The Job Creators Network, a right-wing advocacy group, filed a lawsuit in federal court in New York last week against MLB, commissioner Rob Manfred and the MLBPA in an effort to get the game back in Atlanta and $100 million in damages for local businesses.
“JCN has been vocal in opposing MLB’s decision, but that does not give it a basis for federal civil rights claims,” lawyers for MLB wrote in the court filing, via the Atlanta Journal-Constitution. “Moreover, despite its claims of exigency, JCN spent the last two months putting up billboards in Times Square and running inflammatory advertisements in The New York Times. When its publicity campaign had no effect, JCN decided to sue, but this Court’s time should not be wasted on political theatrics.”
MLB moved All-Star Game to Denver
That bill — which limits the number of drop boxes across the state, increases voter ID requirements and gives state-level officials power over county election boards that oversee ballot counts — drew heavy criticism from across the country and from multiple major corporations. Coca-Cola and Delta Airlines slammed the bill, and Delta CEO Ed Bastain said it was “based on a lie” that there was widespread voter fraud in the 2020 election — something former President Donald Trump and other Republicans falsely claimed.
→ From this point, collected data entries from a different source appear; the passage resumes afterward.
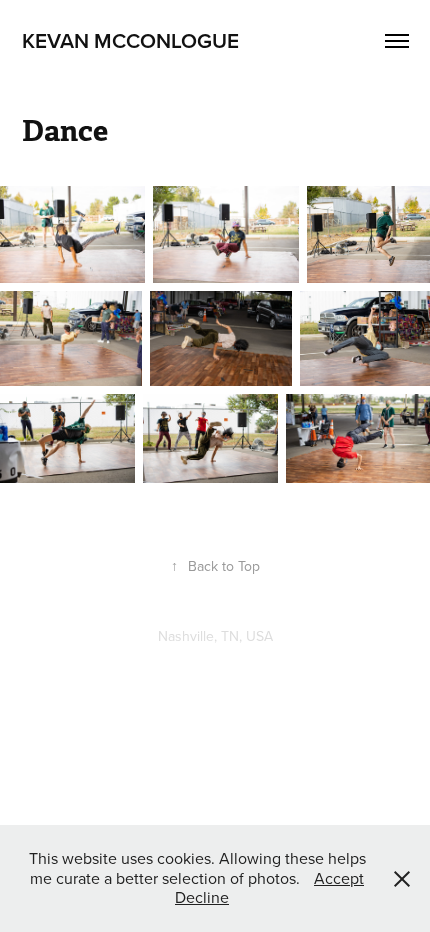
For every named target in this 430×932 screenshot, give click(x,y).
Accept (339, 878)
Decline (202, 897)
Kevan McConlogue (130, 40)
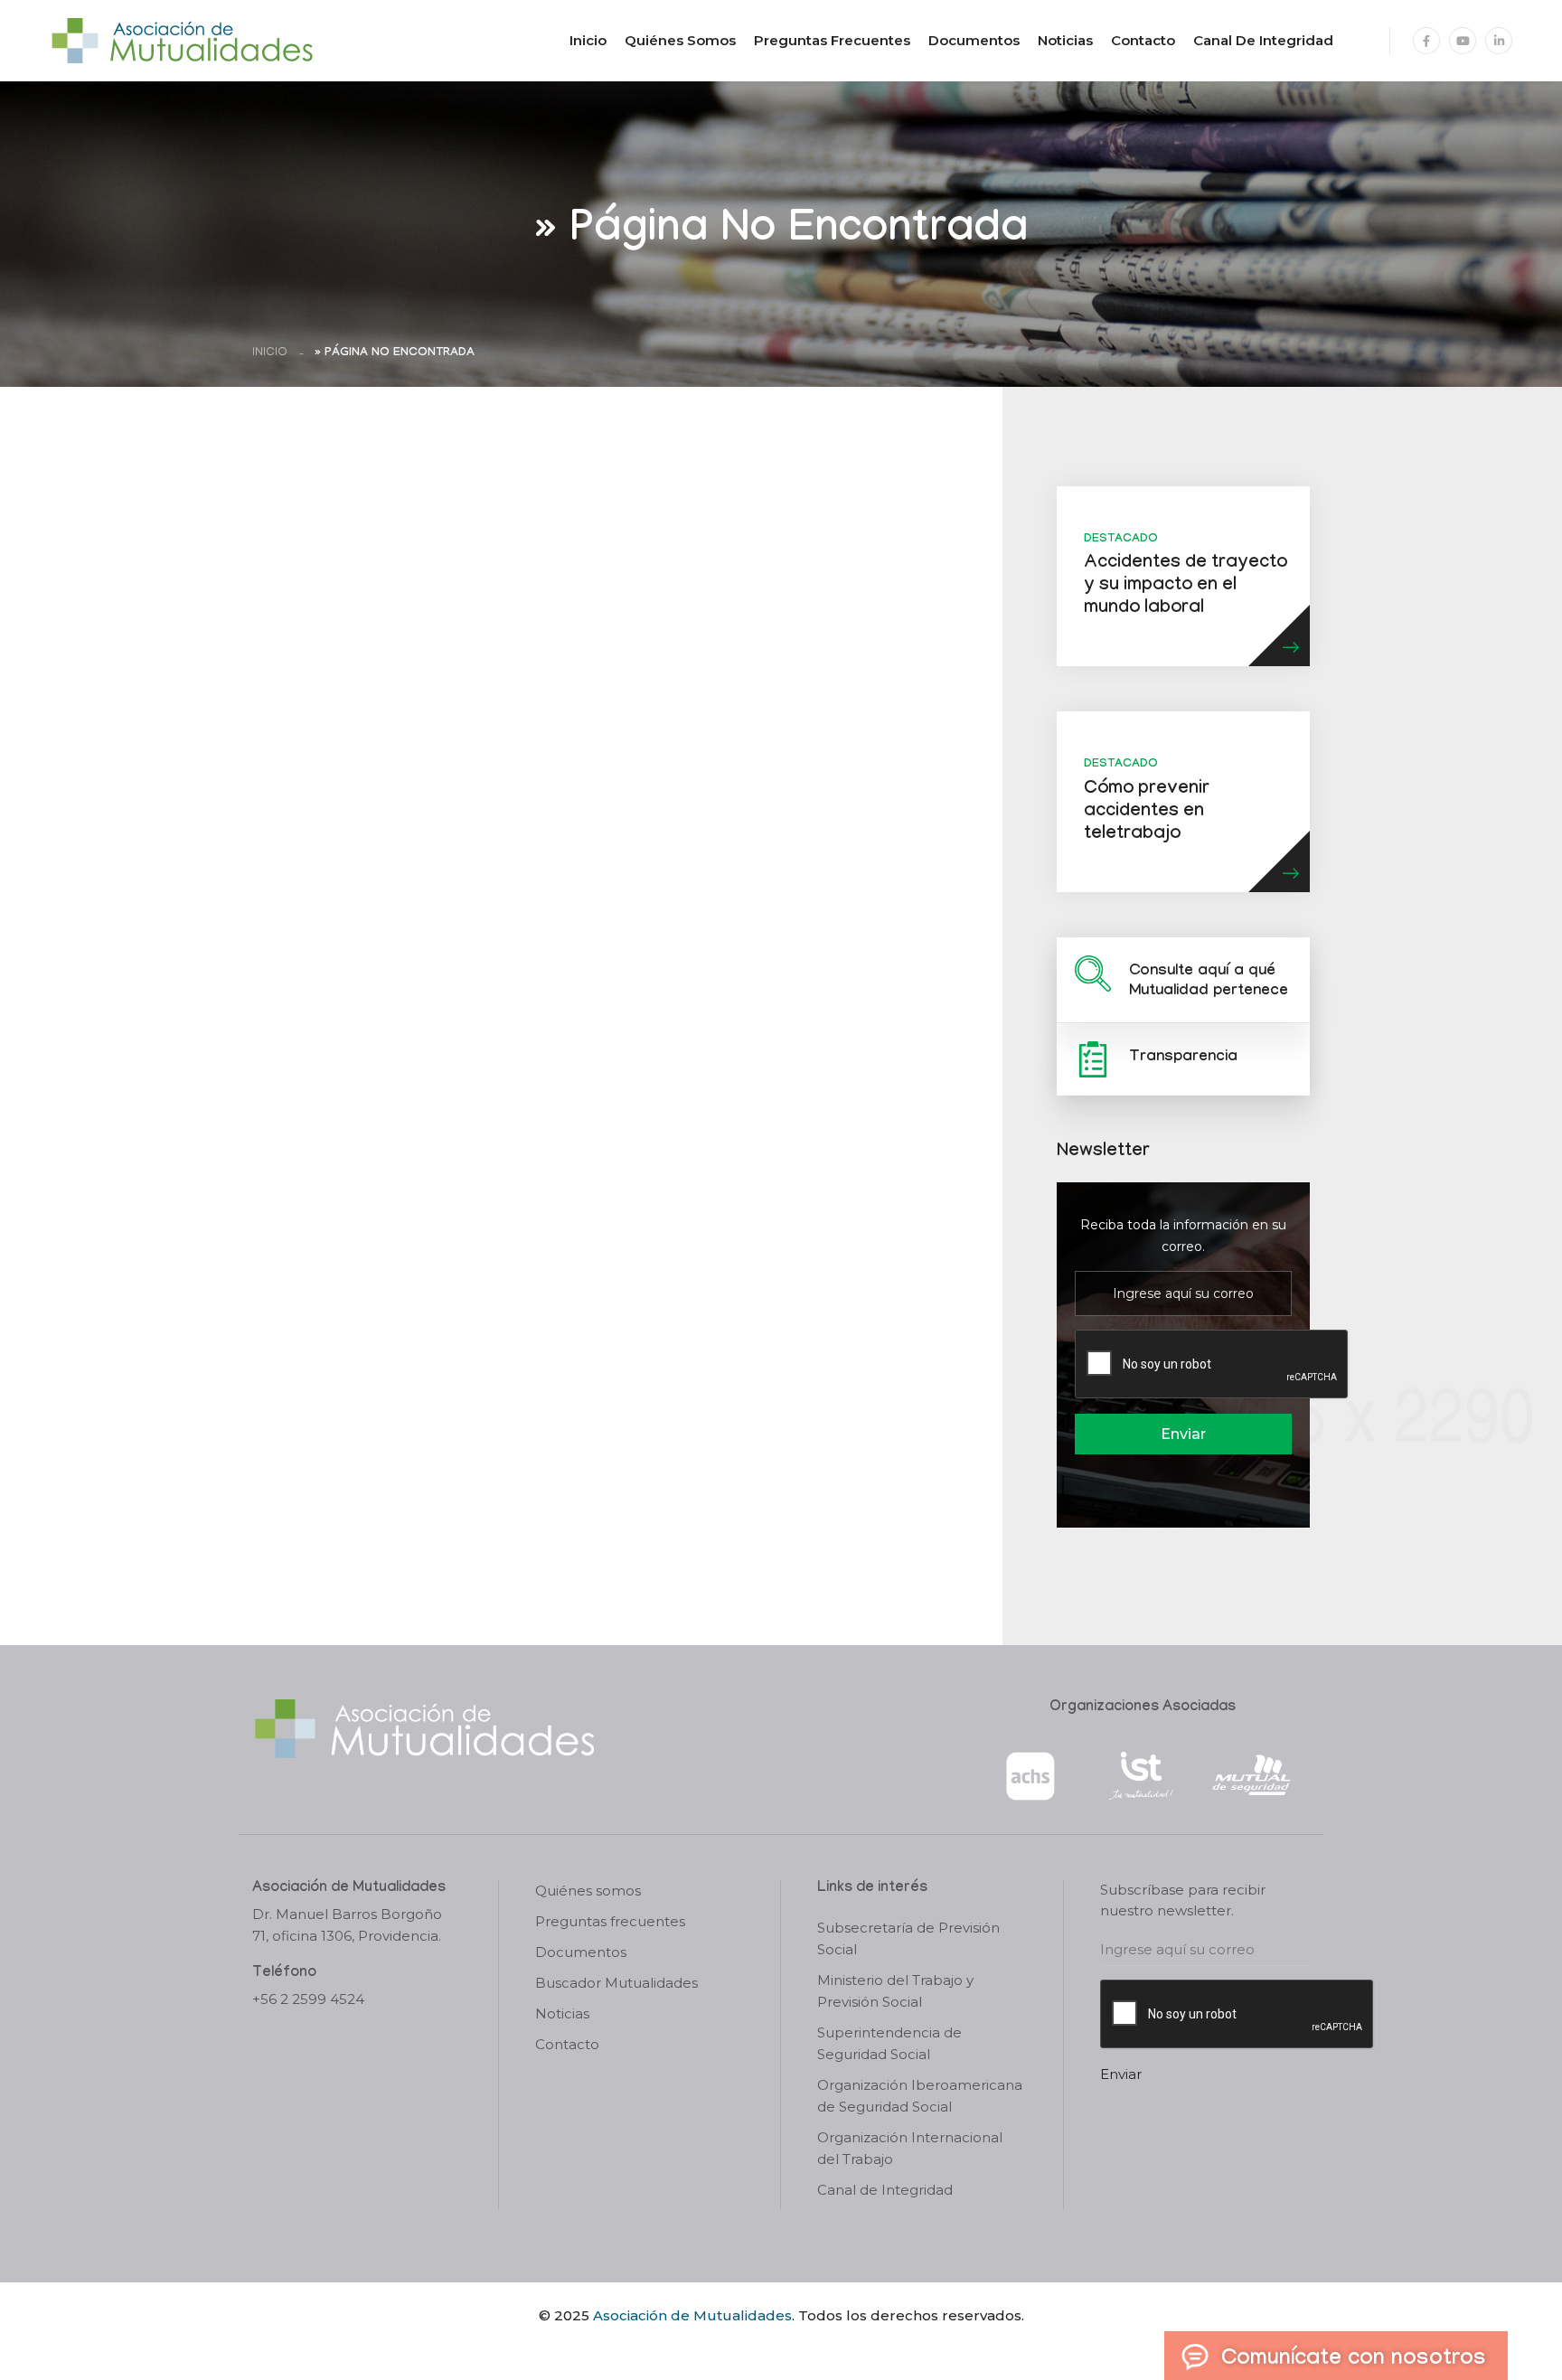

“I have decided that the best way to demonstrate our values as a sport is by relocating this year’s All-Star Game,” Manfred said in April. “Major League Baseball fundamentally supports voting rights for all Americans and opposes restrictions to the ballot box.”
JCN was established by Home Depot co-founder Bernie Marcus, who is a prominent Trump supporter. MLB argued in its court filing that the “all of [JCN’s] claims are legally defective.”
“It is in the public interest for Defendants’ decision to move the All-Star Game to Denver to be upheld, thereby protecting Defendants’ right to demonstrate their values and preserving their freedom as private entities to determine where to hold their events,” MLB’s legal brief stated, via the Journal-Constitution.
MLBPA opposed the lawsuit in its own filing. The union called the lawsuit “frivolous” while saying that it doesn’t get to choose where the All-Star Game is held.
“The Founding Fathers did not bestow upon American cities the right to an MLB All-Star Game,” Players Association lawyers wrote, via the Journal-Constitution.